START Supplied material
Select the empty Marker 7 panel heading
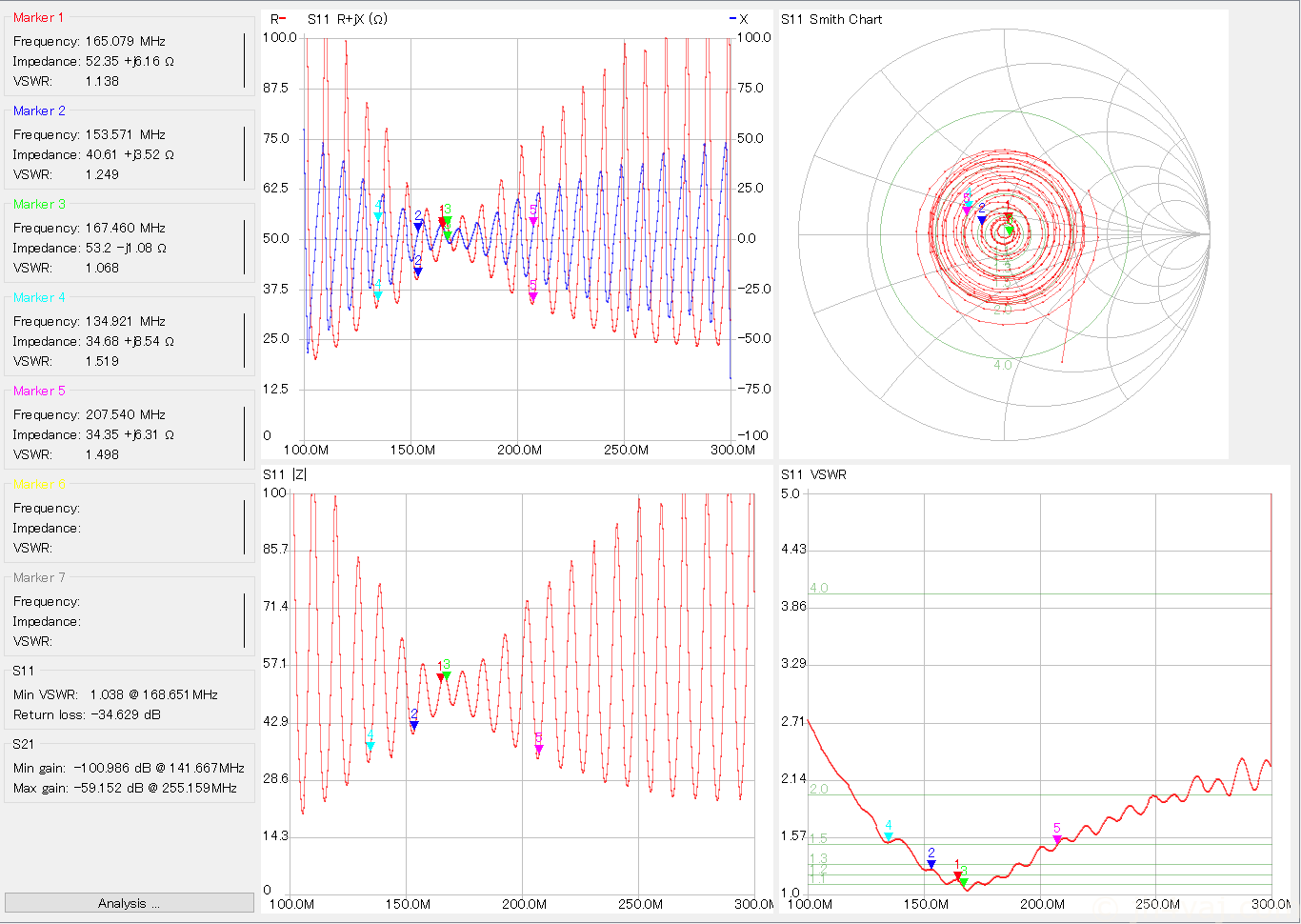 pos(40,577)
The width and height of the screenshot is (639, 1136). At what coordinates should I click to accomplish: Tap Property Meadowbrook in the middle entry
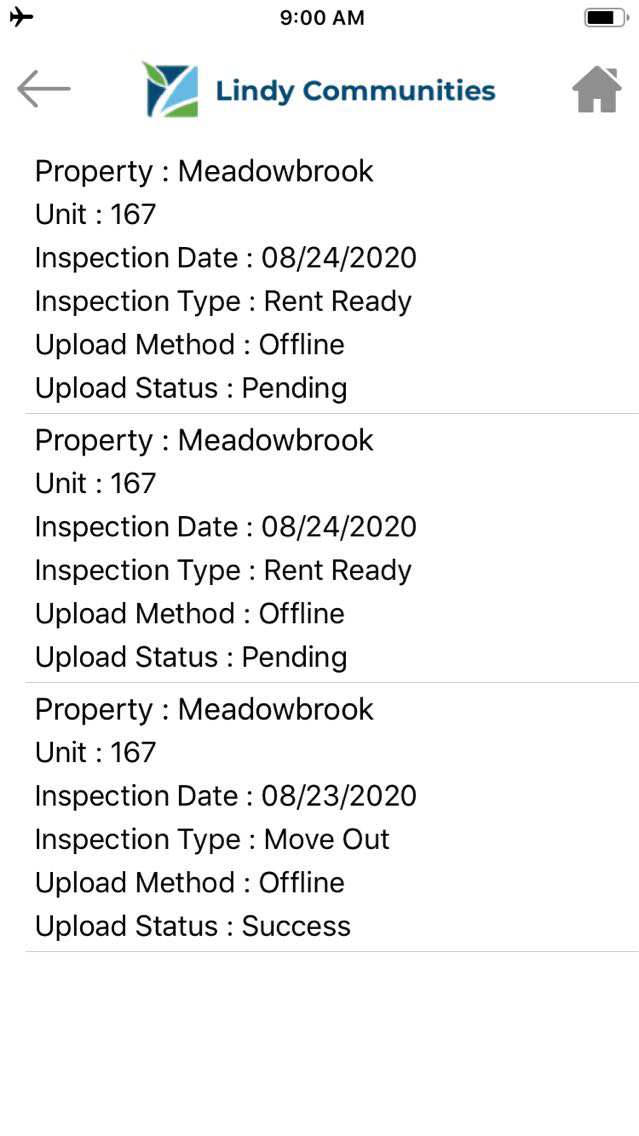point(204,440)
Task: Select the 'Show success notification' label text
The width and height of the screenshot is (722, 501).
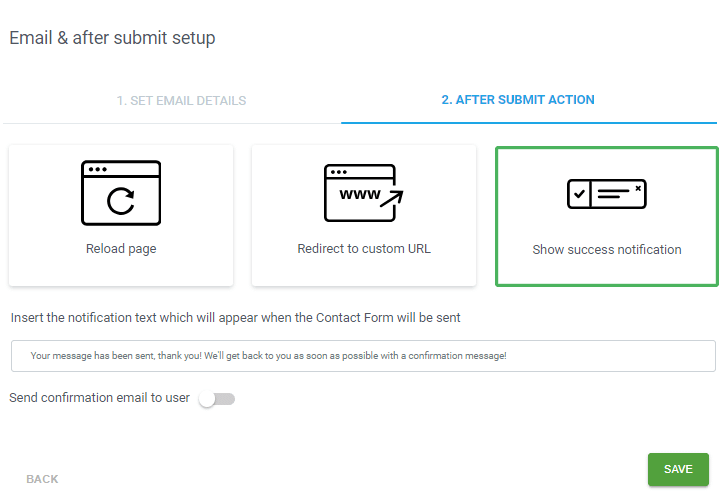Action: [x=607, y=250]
END Supplied material
START Supplied material
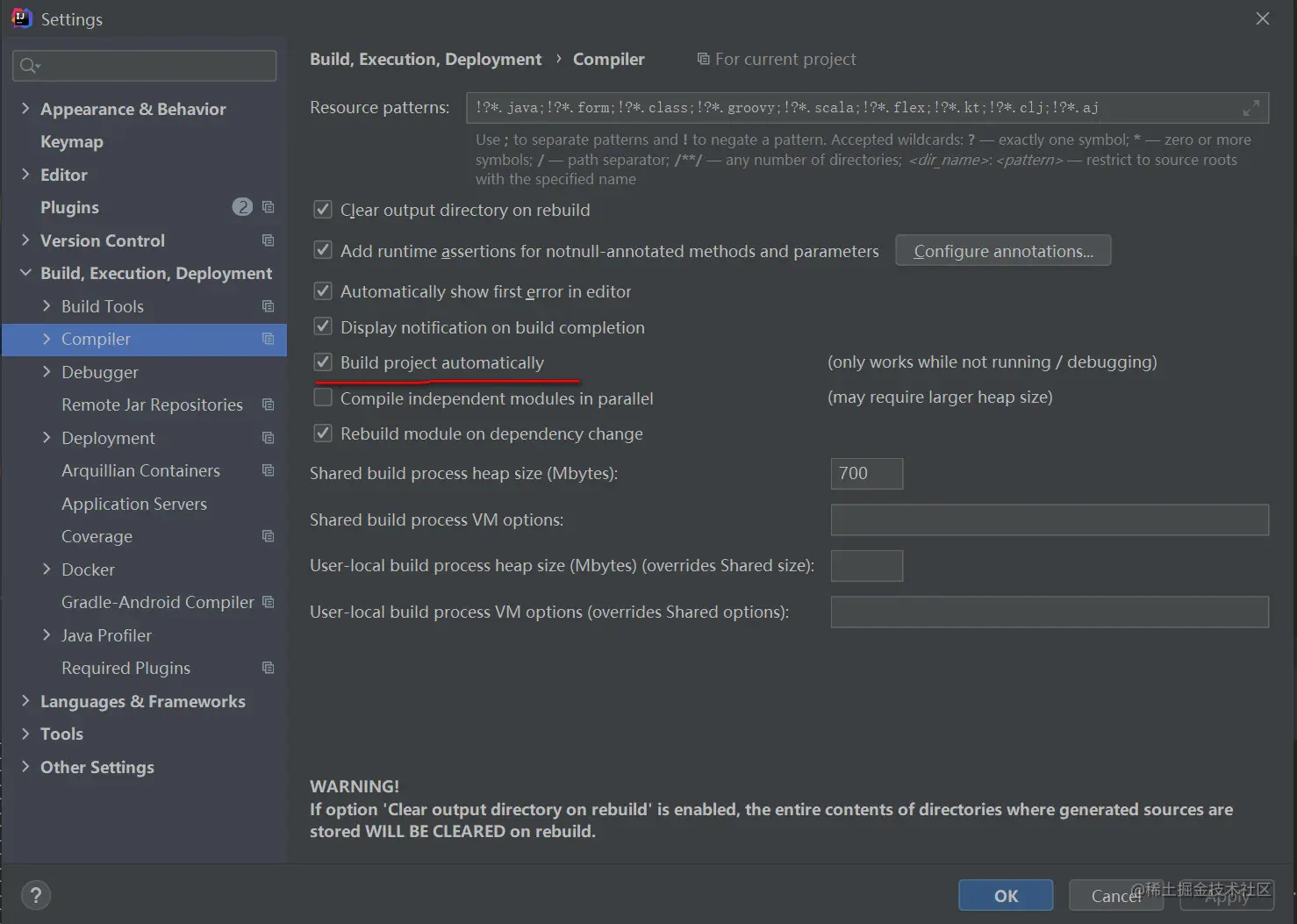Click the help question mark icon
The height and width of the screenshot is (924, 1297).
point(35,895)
END Supplied material
START Supplied material
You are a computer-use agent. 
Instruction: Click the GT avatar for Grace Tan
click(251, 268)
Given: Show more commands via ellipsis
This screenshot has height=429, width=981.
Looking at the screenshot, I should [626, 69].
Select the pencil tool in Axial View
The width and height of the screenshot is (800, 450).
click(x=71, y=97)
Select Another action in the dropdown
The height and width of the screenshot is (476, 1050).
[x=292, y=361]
END Supplied material
What is required
Above are the entries. Quote exactly the lines from the one bearing "Instruction: Click the" through the one bearing "Given: Show more commands via ellipsis".

Task answer
Instruction: Click the GT avatar for Grace Tan
click(251, 268)
Given: Show more commands via ellipsis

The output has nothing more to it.